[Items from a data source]
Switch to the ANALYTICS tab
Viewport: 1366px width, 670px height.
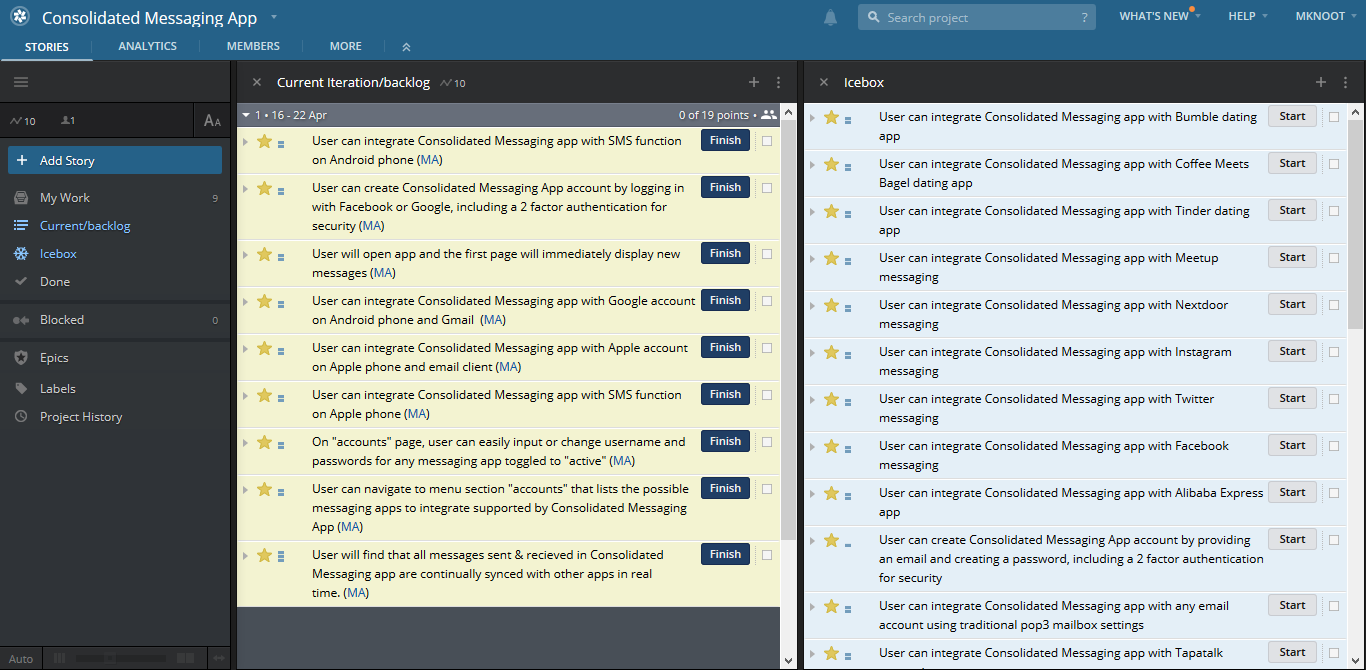click(x=147, y=45)
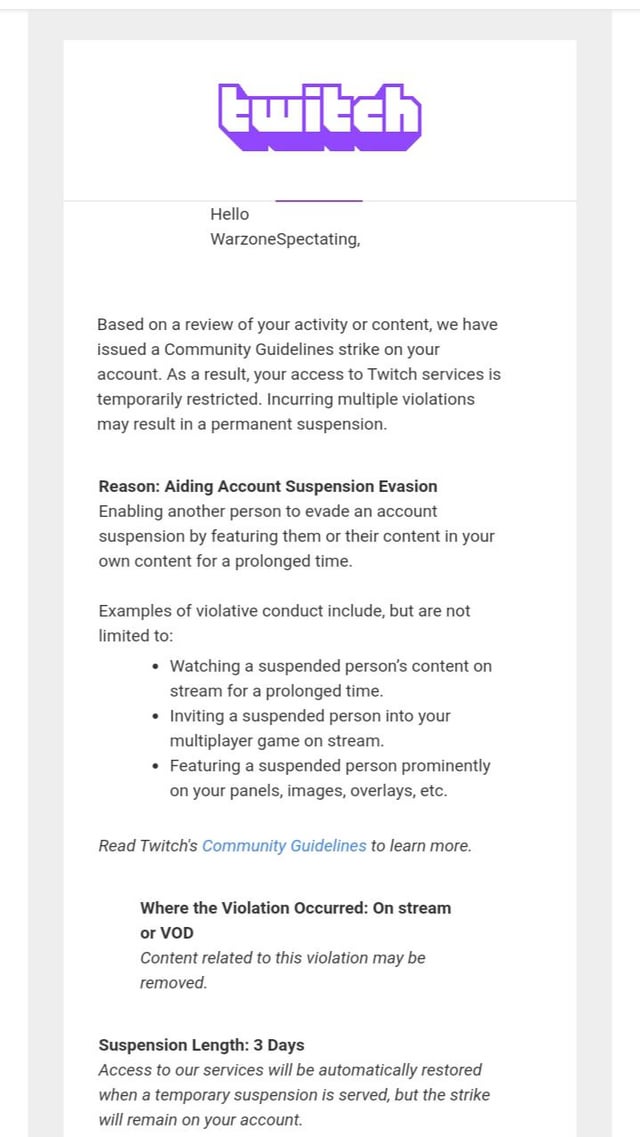Click the 'Suspension Length: 3 Days' heading
This screenshot has width=640, height=1137.
(201, 1046)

*The task*
An exact retyping of the entries, without images, is the required answer.

*Final answer*
Switch to the ANALYTICS tab
Viewport: 1366px width, 670px height.
click(x=147, y=45)
Click the 'Suspension Length: 3 Days' heading
This screenshot has width=640, height=1137.
(201, 1046)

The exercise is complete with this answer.